Items in a dataset
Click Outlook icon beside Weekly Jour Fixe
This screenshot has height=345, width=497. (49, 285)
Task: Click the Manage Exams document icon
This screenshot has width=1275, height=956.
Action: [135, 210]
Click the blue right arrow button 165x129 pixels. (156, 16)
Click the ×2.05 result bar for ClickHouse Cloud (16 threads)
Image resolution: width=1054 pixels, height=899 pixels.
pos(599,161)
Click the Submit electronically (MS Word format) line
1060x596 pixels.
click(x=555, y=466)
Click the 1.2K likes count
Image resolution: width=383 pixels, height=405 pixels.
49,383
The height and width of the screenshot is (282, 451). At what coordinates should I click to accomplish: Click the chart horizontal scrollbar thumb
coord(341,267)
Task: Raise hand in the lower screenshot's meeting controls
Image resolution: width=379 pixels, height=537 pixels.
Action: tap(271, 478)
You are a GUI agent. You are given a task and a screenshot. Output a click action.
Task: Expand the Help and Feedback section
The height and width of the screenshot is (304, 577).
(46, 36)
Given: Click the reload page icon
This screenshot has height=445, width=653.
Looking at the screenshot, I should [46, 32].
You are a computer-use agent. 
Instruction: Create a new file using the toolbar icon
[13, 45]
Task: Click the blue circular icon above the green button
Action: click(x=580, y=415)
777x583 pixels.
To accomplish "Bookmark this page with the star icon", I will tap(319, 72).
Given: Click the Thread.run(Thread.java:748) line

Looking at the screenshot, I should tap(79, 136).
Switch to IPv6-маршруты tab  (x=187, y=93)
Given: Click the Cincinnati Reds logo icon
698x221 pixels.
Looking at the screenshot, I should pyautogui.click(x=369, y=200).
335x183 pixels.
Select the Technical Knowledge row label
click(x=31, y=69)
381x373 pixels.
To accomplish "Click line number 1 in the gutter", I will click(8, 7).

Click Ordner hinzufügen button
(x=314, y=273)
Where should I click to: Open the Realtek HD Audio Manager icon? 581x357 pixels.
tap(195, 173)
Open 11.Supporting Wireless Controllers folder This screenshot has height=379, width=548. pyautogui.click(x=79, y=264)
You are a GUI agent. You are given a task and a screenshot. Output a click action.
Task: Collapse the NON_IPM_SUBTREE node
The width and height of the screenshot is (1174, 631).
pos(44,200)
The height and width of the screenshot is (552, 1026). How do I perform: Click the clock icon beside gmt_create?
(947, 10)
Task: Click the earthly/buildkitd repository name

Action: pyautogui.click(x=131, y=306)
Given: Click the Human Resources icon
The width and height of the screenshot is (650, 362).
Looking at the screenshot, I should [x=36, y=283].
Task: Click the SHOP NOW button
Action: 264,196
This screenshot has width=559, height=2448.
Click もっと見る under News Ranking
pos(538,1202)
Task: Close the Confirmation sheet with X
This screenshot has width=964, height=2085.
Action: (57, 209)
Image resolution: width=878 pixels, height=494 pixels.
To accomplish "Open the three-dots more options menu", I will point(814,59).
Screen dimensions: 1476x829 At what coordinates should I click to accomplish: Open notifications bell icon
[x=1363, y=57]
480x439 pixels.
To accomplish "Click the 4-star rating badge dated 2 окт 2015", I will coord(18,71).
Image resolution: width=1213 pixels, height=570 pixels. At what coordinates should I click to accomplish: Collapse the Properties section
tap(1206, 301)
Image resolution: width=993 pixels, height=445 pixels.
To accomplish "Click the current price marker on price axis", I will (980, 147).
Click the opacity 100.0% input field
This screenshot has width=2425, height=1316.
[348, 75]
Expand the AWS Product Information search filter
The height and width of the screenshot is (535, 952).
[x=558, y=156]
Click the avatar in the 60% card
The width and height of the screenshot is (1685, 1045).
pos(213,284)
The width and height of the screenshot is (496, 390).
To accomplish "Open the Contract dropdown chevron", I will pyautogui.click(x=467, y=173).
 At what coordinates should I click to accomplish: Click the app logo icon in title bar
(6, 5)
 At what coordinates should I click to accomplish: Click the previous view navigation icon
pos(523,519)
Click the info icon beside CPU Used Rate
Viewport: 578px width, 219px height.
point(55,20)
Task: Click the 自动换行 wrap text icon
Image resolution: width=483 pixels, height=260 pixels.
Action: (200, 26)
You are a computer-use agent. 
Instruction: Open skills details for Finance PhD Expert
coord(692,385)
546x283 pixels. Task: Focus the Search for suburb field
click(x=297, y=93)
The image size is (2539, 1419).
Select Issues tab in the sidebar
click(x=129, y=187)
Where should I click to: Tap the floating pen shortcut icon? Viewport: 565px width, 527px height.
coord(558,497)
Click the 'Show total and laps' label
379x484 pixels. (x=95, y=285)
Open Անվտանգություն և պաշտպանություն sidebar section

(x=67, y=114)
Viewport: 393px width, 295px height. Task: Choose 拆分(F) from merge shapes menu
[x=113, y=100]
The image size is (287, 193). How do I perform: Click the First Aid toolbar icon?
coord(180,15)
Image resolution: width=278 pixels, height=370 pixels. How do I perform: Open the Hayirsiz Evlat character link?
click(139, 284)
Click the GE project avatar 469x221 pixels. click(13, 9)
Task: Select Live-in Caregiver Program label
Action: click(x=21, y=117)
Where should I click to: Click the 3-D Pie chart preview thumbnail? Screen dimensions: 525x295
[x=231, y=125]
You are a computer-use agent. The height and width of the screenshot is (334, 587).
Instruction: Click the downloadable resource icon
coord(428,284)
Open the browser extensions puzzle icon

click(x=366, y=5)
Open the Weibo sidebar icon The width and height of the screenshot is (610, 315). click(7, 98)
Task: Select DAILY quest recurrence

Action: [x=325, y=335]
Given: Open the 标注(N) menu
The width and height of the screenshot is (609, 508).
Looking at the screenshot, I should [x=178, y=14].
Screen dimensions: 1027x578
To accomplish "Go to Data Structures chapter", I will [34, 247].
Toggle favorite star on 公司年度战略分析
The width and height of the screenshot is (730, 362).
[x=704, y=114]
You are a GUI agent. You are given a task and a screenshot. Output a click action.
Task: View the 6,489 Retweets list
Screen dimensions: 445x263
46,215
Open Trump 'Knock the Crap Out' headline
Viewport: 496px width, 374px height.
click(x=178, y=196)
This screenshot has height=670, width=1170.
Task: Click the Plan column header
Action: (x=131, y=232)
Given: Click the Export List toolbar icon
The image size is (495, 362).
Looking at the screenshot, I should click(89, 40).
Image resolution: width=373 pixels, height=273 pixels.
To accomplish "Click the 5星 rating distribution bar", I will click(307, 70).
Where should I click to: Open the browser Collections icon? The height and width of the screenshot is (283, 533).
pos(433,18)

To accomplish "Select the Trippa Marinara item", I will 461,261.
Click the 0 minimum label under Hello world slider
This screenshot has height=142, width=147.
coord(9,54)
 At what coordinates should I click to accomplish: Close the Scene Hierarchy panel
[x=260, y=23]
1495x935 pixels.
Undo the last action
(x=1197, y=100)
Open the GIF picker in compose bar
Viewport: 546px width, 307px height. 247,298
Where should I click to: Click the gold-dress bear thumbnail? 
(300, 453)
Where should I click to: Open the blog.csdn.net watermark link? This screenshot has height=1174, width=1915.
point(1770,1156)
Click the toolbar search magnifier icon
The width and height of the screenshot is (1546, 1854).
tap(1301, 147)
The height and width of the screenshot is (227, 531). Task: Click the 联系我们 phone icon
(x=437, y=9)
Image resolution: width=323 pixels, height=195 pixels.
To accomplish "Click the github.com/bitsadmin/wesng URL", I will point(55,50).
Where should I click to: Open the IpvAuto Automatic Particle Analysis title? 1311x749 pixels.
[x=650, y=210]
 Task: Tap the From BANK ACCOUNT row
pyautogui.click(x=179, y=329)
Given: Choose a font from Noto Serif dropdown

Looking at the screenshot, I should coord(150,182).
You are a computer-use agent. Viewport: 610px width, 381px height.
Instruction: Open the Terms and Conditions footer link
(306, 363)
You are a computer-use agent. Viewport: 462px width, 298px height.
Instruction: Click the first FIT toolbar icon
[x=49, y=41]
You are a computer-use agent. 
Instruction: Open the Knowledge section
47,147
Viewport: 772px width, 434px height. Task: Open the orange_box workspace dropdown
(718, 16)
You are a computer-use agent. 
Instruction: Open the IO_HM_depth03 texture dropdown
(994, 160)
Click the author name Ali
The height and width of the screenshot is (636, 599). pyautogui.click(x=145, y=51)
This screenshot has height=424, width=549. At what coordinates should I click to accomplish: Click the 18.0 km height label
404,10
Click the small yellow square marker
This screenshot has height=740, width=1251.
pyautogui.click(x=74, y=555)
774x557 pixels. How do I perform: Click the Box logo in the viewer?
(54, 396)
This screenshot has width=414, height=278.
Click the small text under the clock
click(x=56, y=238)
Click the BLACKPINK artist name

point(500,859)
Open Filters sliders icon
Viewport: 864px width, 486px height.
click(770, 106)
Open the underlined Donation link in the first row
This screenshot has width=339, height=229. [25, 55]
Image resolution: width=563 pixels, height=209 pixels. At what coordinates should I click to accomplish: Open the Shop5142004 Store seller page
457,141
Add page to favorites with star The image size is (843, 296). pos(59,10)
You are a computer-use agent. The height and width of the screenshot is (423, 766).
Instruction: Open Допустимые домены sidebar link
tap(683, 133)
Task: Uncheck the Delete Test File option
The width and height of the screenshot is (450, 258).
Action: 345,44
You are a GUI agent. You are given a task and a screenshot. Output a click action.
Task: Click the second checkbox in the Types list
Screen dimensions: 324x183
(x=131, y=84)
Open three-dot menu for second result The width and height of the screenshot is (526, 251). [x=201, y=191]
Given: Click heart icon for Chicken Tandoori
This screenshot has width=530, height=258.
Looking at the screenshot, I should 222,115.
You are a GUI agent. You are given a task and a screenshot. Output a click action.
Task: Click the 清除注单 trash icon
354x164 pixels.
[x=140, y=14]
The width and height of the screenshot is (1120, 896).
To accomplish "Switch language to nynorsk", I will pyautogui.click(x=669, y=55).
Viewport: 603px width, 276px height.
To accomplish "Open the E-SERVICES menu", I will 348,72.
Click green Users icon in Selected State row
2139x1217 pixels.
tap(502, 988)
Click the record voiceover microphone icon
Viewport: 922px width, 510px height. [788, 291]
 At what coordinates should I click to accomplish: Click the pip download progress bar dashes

**DESCRIPTION OF THE TASK:**
Replace "three-dot menu" with "overflow menu" in the rows starting at the line containing "This screenshot has width=414, height=278." and ending at the last row. Return only those rows, with nothing else changed.

**THE REPLY:**
This screenshot has width=414, height=278.
Click the small text under the clock
click(x=56, y=238)
Click the BLACKPINK artist name

point(500,859)
Open Filters sliders icon
Viewport: 864px width, 486px height.
click(770, 106)
Open the underlined Donation link in the first row
This screenshot has width=339, height=229. [25, 55]
Image resolution: width=563 pixels, height=209 pixels. At what coordinates should I click to accomplish: Open the Shop5142004 Store seller page
457,141
Add page to favorites with star The image size is (843, 296). pos(59,10)
You are a computer-use agent. The height and width of the screenshot is (423, 766).
Instruction: Open Допустимые домены sidebar link
tap(683, 133)
Task: Uncheck the Delete Test File option
The width and height of the screenshot is (450, 258).
Action: 345,44
You are a GUI agent. You are given a task and a screenshot. Output a click action.
Task: Click the second checkbox in the Types list
Screen dimensions: 324x183
(x=131, y=84)
Open overflow menu for second result The width and height of the screenshot is (526, 251). [x=201, y=191]
Given: Click heart icon for Chicken Tandoori
This screenshot has width=530, height=258.
Looking at the screenshot, I should 222,115.
You are a GUI agent. You are given a task and a screenshot. Output a click action.
Task: Click the 清除注单 trash icon
354x164 pixels.
[x=140, y=14]
The width and height of the screenshot is (1120, 896).
To accomplish "Switch language to nynorsk", I will pyautogui.click(x=669, y=55).
Viewport: 603px width, 276px height.
To accomplish "Open the E-SERVICES menu", I will 348,72.
Click green Users icon in Selected State row
2139x1217 pixels.
tap(502, 988)
Click the record voiceover microphone icon
Viewport: 922px width, 510px height. [788, 291]
 At what coordinates should I click to accomplish: Click the pip download progress bar dashes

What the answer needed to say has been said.